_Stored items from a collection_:
------
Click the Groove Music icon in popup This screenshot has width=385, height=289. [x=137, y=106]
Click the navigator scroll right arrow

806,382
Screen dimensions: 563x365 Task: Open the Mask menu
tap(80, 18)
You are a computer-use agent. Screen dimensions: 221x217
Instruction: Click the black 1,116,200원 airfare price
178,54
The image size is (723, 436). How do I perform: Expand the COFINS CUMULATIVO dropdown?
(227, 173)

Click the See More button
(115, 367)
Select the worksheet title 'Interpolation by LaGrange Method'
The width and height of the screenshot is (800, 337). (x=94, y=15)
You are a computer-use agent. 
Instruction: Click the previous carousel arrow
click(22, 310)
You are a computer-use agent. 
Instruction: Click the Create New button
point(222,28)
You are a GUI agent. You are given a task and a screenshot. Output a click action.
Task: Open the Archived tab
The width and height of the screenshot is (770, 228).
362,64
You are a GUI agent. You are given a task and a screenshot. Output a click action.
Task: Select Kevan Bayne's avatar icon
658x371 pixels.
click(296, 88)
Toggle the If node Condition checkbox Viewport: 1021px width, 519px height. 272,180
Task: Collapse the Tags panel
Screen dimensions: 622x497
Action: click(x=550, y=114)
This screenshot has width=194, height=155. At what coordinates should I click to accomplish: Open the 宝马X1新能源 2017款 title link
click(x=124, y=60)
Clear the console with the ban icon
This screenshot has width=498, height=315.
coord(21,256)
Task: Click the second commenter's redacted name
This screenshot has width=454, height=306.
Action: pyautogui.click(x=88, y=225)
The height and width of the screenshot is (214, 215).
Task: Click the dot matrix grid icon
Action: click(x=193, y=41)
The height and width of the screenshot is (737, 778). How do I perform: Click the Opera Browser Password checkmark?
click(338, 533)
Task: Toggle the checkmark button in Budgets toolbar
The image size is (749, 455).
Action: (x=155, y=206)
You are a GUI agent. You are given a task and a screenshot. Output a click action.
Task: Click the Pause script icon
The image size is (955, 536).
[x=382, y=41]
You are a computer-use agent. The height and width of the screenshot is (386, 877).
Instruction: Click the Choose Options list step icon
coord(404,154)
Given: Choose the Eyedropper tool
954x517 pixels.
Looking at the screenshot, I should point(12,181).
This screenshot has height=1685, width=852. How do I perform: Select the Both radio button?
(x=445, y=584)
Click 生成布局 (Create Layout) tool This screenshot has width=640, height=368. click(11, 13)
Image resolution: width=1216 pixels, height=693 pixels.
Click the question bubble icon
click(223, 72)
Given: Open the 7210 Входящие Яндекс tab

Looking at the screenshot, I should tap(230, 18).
------
Only lines that include "Toggle" belong in the answer; return them from the entries above.

Toggle the If node Condition checkbox Viewport: 1021px width, 519px height. 272,180
Task: Toggle the checkmark button in Budgets toolbar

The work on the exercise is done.